┌─ BACAAN

Mau tahu cara mutakhir nan ampuh untuk mencari jawaban suatu pertanyaan? Tuliskan pertanyaan tersebut sebagai status di Facebook, Twitter, Plurk, atau berbagai jejaring sosial lain yang menyediakan fitur pembaruan status.
Ingin tahu tren berita terbaru tanpa perlu membaca koran atau majalah? Lihat saja tren status teman-teman Anda di situs-situs jejaring sosial tersebut.
James Surowiecki dalam bukunya The Wisdom of Crowds (2004) memberikan suatu tesis tentang fenomena ini. Menurutnya, agregasi informasi yang menghasilkan suatu keputusan atau kesimpulan dari khalayak atau orang banyak (crowd) seringkali lebih arif dibandingkan yang dihasilkan oleh masing-masing individu dalam kelompok tersebut.

└─

*DAFTAR TUGAS:*
1) Sunting daftar di bawah, mulai dari baris yang memuat "Where should I click to: Click the arrow" sampai baris yang memuat "Action: pos(478,97)". Ganti "Expand" dengan "Unfold", biarkan bagian lain tetap sama, dan tuliskan hanya baris-baris tersebut.
2) Sambung teks tentang kearifan khalayak di atas, mulai setelah kalimat terakhirnya.

┌─ DATA YANG DIBERIKAN

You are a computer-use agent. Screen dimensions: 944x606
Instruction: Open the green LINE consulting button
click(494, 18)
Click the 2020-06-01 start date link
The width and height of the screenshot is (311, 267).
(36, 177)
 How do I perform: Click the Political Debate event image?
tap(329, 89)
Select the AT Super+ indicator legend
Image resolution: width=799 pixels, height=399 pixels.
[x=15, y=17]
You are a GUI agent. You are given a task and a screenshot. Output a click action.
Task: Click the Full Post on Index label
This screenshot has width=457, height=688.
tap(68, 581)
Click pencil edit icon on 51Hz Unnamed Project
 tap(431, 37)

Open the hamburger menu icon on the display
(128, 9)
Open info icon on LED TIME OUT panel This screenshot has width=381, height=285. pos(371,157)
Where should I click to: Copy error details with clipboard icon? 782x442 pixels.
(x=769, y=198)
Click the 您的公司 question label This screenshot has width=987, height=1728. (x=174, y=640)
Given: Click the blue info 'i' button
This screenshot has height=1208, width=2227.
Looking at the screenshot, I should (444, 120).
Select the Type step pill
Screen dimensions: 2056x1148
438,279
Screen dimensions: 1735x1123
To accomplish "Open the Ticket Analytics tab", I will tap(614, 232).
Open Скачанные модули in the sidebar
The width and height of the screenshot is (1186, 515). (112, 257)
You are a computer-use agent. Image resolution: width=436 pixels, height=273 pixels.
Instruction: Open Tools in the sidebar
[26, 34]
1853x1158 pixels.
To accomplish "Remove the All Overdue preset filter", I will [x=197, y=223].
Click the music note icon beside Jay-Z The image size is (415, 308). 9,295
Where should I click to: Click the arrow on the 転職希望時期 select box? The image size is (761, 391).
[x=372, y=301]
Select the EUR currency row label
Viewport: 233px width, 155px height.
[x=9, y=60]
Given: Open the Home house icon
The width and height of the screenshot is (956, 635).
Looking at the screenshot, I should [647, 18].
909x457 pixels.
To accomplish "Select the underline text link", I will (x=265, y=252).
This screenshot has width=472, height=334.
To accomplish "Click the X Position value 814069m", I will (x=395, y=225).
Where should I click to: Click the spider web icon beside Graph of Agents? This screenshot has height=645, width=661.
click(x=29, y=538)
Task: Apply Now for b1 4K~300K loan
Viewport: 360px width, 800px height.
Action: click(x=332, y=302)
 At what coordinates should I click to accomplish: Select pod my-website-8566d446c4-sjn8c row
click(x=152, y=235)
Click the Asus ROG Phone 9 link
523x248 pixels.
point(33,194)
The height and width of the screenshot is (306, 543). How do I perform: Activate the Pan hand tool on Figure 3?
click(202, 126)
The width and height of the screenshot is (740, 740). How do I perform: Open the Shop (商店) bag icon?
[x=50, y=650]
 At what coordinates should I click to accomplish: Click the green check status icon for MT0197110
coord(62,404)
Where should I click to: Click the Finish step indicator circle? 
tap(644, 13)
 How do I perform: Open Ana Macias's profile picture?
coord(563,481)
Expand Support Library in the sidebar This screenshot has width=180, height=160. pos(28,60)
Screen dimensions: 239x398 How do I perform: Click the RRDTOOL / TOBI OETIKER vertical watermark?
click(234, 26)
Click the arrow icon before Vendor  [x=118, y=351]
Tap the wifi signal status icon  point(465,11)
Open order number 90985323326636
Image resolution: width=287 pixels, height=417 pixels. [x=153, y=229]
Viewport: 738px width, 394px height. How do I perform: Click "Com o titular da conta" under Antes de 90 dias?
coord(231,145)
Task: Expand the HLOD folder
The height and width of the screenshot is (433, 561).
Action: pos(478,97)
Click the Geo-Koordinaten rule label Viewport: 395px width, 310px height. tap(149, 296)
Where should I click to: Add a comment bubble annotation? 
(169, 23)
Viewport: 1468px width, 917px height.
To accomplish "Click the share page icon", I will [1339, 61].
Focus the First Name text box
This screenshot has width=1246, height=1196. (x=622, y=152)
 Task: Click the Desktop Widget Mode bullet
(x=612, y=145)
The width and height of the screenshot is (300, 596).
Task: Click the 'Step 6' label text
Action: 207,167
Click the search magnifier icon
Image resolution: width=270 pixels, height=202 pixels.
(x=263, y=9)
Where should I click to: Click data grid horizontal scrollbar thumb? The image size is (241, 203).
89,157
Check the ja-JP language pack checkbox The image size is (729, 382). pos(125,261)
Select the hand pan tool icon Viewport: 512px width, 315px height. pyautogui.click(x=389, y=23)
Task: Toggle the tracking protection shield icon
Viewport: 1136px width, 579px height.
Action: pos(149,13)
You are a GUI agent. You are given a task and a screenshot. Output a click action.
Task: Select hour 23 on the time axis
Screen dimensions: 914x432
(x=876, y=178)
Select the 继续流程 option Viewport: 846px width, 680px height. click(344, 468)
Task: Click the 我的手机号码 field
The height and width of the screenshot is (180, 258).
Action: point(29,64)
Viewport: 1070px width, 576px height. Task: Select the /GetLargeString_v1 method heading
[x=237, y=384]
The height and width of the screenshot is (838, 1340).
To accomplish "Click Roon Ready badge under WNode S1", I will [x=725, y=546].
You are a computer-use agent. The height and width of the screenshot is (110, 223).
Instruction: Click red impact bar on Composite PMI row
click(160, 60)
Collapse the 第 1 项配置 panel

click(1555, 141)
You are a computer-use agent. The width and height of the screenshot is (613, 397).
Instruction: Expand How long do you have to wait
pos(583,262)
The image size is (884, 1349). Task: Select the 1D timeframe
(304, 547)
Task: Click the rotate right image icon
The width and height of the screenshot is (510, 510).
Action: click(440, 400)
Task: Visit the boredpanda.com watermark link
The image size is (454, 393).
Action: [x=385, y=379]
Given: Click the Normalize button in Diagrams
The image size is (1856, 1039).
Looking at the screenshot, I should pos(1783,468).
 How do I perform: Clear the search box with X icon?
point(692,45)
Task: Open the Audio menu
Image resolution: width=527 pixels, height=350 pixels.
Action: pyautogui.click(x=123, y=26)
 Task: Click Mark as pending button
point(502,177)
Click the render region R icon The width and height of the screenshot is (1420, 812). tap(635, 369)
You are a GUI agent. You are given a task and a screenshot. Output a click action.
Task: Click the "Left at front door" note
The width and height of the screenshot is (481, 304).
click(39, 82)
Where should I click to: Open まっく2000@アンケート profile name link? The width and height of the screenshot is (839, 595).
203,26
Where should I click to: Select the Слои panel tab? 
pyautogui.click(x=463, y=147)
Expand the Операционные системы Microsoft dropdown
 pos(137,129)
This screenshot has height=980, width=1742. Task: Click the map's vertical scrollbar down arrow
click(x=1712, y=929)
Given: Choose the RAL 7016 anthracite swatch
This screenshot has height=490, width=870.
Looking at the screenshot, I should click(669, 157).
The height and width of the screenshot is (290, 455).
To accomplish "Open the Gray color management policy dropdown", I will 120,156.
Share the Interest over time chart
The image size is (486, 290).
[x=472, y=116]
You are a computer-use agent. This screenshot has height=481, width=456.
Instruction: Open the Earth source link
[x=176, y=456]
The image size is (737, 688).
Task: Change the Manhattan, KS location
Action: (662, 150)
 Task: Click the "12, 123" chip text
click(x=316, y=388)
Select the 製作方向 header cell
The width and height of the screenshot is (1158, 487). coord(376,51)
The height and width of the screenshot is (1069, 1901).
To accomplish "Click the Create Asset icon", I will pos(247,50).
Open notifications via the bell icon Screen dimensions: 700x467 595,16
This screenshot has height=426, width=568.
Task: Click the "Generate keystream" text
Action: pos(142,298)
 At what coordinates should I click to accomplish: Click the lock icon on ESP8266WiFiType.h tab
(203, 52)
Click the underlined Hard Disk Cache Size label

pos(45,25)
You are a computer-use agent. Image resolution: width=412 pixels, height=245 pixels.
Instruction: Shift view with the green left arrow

└─

*JAWABAN TIAP TUGAS:*
1)
Where should I click to: Click the arrow on the 転職希望時期 select box? The image size is (761, 391).
[x=372, y=301]
Select the EUR currency row label
Viewport: 233px width, 155px height.
[x=9, y=60]
Given: Open the Home house icon
The width and height of the screenshot is (956, 635).
Looking at the screenshot, I should [647, 18].
909x457 pixels.
To accomplish "Select the underline text link", I will (x=265, y=252).
This screenshot has width=472, height=334.
To accomplish "Click the X Position value 814069m", I will (x=395, y=225).
Where should I click to: Click the spider web icon beside Graph of Agents? This screenshot has height=645, width=661.
click(x=29, y=538)
Task: Apply Now for b1 4K~300K loan
Viewport: 360px width, 800px height.
Action: click(x=332, y=302)
 At what coordinates should I click to accomplish: Select pod my-website-8566d446c4-sjn8c row
click(x=152, y=235)
Click the Asus ROG Phone 9 link
523x248 pixels.
point(33,194)
The height and width of the screenshot is (306, 543). How do I perform: Activate the Pan hand tool on Figure 3?
click(202, 126)
The width and height of the screenshot is (740, 740). How do I perform: Open the Shop (商店) bag icon?
[x=50, y=650]
 At what coordinates should I click to accomplish: Click the green check status icon for MT0197110
coord(62,404)
Where should I click to: Click the Finish step indicator circle? 
tap(644, 13)
 How do I perform: Open Ana Macias's profile picture?
coord(563,481)
Unfold Support Library in the sidebar This screenshot has width=180, height=160. pos(28,60)
Screen dimensions: 239x398 How do I perform: Click the RRDTOOL / TOBI OETIKER vertical watermark?
click(234, 26)
Click the arrow icon before Vendor  [x=118, y=351]
Tap the wifi signal status icon  point(465,11)
Open order number 90985323326636
Image resolution: width=287 pixels, height=417 pixels. [x=153, y=229]
Viewport: 738px width, 394px height. How do I perform: Click "Com o titular da conta" under Antes de 90 dias?
coord(231,145)
Task: Unfold the HLOD folder
The height and width of the screenshot is (433, 561).
Action: pos(478,97)

2)
Tentu saja tesis ini tidak selalu benar. Kerumunan masyarakat yang sedang marah atau memprotes sesuatu, misalnya, alih-alih menjadi lebih arif dibandingkan masing-masing individunya, malah dapat menimbulkan akibat yang merusak. Perlu diwaspadai juga kemungkinan timbulnya riam informasi (information cascade) yang malah dapat menyesatkan.
Ada empat elemen penting yang menurut Surowiecki diperlukan untuk menghasilkan kearifan khalayak, yaitu diversifikasi, independensi, desentralisasi, dan agregasi.
Diversifikasi diperlukan untuk mengumpulkan sebanyak mungkin keping informasi. Independensi dibutuhkan agar masing-masing orang menaruh perhatian hanya pada informasi mereka tanpa peduli pikiran orang lain. Desentralisasi harus ada supaya tak ada orang yang mendikte jawaban orang lain. Dan terakhir, perlu ada suatu metode agregasi untuk menyimpulkan semua pendapat menjadi satu simpulan kolektif.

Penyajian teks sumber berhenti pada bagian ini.